▶ **Exercise**
Output each record exactly, with nothing omitted.

(Stored data entries)
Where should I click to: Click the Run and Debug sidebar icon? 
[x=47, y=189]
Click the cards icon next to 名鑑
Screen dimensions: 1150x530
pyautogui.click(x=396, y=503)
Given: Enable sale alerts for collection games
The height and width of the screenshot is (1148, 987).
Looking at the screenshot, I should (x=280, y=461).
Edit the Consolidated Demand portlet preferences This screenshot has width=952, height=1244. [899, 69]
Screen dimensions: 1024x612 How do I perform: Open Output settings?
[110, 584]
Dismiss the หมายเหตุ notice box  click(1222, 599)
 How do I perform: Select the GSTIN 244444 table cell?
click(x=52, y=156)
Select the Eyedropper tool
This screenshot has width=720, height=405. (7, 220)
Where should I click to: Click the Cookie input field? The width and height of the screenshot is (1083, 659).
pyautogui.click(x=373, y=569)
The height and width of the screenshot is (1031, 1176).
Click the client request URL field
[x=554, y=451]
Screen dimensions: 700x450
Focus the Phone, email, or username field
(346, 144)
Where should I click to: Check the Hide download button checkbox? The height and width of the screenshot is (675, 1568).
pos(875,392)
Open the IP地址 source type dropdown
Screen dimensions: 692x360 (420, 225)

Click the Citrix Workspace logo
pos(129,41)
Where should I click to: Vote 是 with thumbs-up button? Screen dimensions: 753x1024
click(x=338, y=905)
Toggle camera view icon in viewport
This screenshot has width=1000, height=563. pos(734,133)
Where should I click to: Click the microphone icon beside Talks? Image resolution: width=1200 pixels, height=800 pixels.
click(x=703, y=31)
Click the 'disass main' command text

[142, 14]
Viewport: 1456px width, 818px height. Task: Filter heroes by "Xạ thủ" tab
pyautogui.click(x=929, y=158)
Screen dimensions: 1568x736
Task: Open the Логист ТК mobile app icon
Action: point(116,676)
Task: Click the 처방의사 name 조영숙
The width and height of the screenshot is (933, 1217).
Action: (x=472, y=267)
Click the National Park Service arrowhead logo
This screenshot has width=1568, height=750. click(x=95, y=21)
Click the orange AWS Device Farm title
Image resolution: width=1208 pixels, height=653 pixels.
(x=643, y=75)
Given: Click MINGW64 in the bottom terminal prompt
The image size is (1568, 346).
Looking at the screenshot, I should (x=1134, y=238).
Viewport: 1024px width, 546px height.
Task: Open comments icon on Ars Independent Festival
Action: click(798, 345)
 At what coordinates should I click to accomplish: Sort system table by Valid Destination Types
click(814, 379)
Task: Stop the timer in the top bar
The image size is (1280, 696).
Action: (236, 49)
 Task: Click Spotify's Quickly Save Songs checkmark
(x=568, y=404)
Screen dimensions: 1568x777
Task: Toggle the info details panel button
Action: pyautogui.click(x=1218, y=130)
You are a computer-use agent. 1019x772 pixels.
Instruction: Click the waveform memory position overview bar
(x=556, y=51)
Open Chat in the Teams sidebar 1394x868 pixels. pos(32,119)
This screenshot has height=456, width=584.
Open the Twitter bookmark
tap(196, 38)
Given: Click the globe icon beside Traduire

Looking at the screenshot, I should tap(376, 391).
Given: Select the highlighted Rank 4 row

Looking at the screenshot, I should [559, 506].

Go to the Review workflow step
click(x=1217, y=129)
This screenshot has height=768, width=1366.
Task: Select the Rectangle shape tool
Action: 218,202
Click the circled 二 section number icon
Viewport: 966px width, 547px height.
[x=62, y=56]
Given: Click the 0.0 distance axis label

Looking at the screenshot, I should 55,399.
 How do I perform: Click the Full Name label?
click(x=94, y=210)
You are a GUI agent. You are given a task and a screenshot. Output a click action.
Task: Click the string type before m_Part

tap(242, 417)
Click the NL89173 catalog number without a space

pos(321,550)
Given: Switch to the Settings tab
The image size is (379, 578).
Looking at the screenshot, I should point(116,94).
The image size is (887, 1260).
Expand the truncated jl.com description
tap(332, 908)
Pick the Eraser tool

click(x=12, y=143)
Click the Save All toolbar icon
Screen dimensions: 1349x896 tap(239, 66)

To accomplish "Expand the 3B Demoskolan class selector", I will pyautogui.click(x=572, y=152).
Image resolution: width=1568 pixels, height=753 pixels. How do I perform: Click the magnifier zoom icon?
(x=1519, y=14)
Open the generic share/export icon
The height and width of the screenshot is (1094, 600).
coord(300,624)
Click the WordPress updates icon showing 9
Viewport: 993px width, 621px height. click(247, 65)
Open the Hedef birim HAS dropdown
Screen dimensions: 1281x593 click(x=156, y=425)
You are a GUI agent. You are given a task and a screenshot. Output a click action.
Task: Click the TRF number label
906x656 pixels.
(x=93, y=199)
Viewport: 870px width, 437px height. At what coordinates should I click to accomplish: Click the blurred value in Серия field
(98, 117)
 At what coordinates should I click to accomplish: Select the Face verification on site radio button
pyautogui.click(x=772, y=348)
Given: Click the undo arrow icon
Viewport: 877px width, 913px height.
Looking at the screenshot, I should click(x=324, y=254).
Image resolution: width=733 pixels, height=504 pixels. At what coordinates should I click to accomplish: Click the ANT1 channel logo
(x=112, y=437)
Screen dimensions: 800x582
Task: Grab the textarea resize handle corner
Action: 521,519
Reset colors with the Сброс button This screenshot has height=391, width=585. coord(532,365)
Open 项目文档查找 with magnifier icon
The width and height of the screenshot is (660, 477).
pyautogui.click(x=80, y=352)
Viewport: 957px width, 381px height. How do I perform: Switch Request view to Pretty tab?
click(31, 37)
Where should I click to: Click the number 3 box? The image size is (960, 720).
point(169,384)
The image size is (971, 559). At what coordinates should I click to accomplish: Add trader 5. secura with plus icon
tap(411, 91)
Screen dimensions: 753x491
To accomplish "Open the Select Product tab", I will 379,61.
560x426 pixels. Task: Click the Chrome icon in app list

▶ **Written response**
Where should I click to: Click the Run and Debug sidebar icon? 
[x=47, y=189]
Click the cards icon next to 名鑑
Screen dimensions: 1150x530
pyautogui.click(x=396, y=503)
Given: Enable sale alerts for collection games
The height and width of the screenshot is (1148, 987).
Looking at the screenshot, I should (x=280, y=461).
Edit the Consolidated Demand portlet preferences This screenshot has width=952, height=1244. [899, 69]
Screen dimensions: 1024x612 How do I perform: Open Output settings?
[110, 584]
Dismiss the หมายเหตุ notice box  click(1222, 599)
 How do I perform: Select the GSTIN 244444 table cell?
click(x=52, y=156)
Select the Eyedropper tool
This screenshot has width=720, height=405. (7, 220)
Where should I click to: Click the Cookie input field? The width and height of the screenshot is (1083, 659).
pyautogui.click(x=373, y=569)
The height and width of the screenshot is (1031, 1176).
Click the client request URL field
[x=554, y=451]
Screen dimensions: 700x450
Focus the Phone, email, or username field
(346, 144)
Where should I click to: Check the Hide download button checkbox? The height and width of the screenshot is (675, 1568).
pos(875,392)
Open the IP地址 source type dropdown
Screen dimensions: 692x360 (420, 225)

Click the Citrix Workspace logo
pos(129,41)
Where should I click to: Vote 是 with thumbs-up button? Screen dimensions: 753x1024
click(x=338, y=905)
Toggle camera view icon in viewport
This screenshot has width=1000, height=563. pos(734,133)
Where should I click to: Click the microphone icon beside Talks? Image resolution: width=1200 pixels, height=800 pixels.
click(x=703, y=31)
Click the 'disass main' command text

[142, 14]
Viewport: 1456px width, 818px height. Task: Filter heroes by "Xạ thủ" tab
pyautogui.click(x=929, y=158)
Screen dimensions: 1568x736
Task: Open the Логист ТК mobile app icon
Action: point(116,676)
Task: Click the 처방의사 name 조영숙
The width and height of the screenshot is (933, 1217).
Action: (x=472, y=267)
Click the National Park Service arrowhead logo
This screenshot has width=1568, height=750. click(x=95, y=21)
Click the orange AWS Device Farm title
Image resolution: width=1208 pixels, height=653 pixels.
(x=643, y=75)
Given: Click MINGW64 in the bottom terminal prompt
The image size is (1568, 346).
Looking at the screenshot, I should (x=1134, y=238).
Viewport: 1024px width, 546px height.
Task: Open comments icon on Ars Independent Festival
Action: click(798, 345)
 At what coordinates should I click to accomplish: Sort system table by Valid Destination Types
click(814, 379)
Task: Stop the timer in the top bar
The image size is (1280, 696).
Action: (236, 49)
 Task: Click Spotify's Quickly Save Songs checkmark
(x=568, y=404)
Screen dimensions: 1568x777
Task: Toggle the info details panel button
Action: pyautogui.click(x=1218, y=130)
You are a computer-use agent. 1019x772 pixels.
Instruction: Click the waveform memory position overview bar
(x=556, y=51)
Open Chat in the Teams sidebar 1394x868 pixels. pos(32,119)
This screenshot has height=456, width=584.
Open the Twitter bookmark
tap(196, 38)
Given: Click the globe icon beside Traduire

Looking at the screenshot, I should tap(376, 391).
Given: Select the highlighted Rank 4 row

Looking at the screenshot, I should [559, 506].

Go to the Review workflow step
click(x=1217, y=129)
This screenshot has height=768, width=1366.
Task: Select the Rectangle shape tool
Action: 218,202
Click the circled 二 section number icon
Viewport: 966px width, 547px height.
[x=62, y=56]
Given: Click the 0.0 distance axis label

Looking at the screenshot, I should 55,399.
 How do I perform: Click the Full Name label?
click(x=94, y=210)
You are a GUI agent. You are given a task and a screenshot. Output a click action.
Task: Click the string type before m_Part

tap(242, 417)
Click the NL89173 catalog number without a space

pos(321,550)
Given: Switch to the Settings tab
The image size is (379, 578).
Looking at the screenshot, I should point(116,94).
The image size is (887, 1260).
Expand the truncated jl.com description
tap(332, 908)
Pick the Eraser tool

click(x=12, y=143)
Click the Save All toolbar icon
Screen dimensions: 1349x896 tap(239, 66)

To accomplish "Expand the 3B Demoskolan class selector", I will pyautogui.click(x=572, y=152).
Image resolution: width=1568 pixels, height=753 pixels. How do I perform: Click the magnifier zoom icon?
(x=1519, y=14)
Open the generic share/export icon
The height and width of the screenshot is (1094, 600).
coord(300,624)
Click the WordPress updates icon showing 9
Viewport: 993px width, 621px height. click(247, 65)
Open the Hedef birim HAS dropdown
Screen dimensions: 1281x593 click(x=156, y=425)
You are a GUI agent. You are given a task and a screenshot. Output a click action.
Task: Click the TRF number label
906x656 pixels.
(x=93, y=199)
Viewport: 870px width, 437px height. At what coordinates should I click to accomplish: Click the blurred value in Серия field
(98, 117)
 At what coordinates should I click to accomplish: Select the Face verification on site radio button
pyautogui.click(x=772, y=348)
Given: Click the undo arrow icon
Viewport: 877px width, 913px height.
Looking at the screenshot, I should click(x=324, y=254).
Image resolution: width=733 pixels, height=504 pixels. At what coordinates should I click to accomplish: Click the ANT1 channel logo
(x=112, y=437)
Screen dimensions: 800x582
Task: Grab the textarea resize handle corner
Action: 521,519
Reset colors with the Сброс button This screenshot has height=391, width=585. coord(532,365)
Open 项目文档查找 with magnifier icon
The width and height of the screenshot is (660, 477).
pyautogui.click(x=80, y=352)
Viewport: 957px width, 381px height. How do I perform: Switch Request view to Pretty tab?
click(31, 37)
Where should I click to: Click the number 3 box? The image size is (960, 720).
point(169,384)
The image size is (971, 559). At what coordinates should I click to accomplish: Add trader 5. secura with plus icon
tap(411, 91)
Screen dimensions: 753x491
To accomplish "Open the Select Product tab", I will 379,61.
560x426 pixels. Task: Click the Chrome icon in app list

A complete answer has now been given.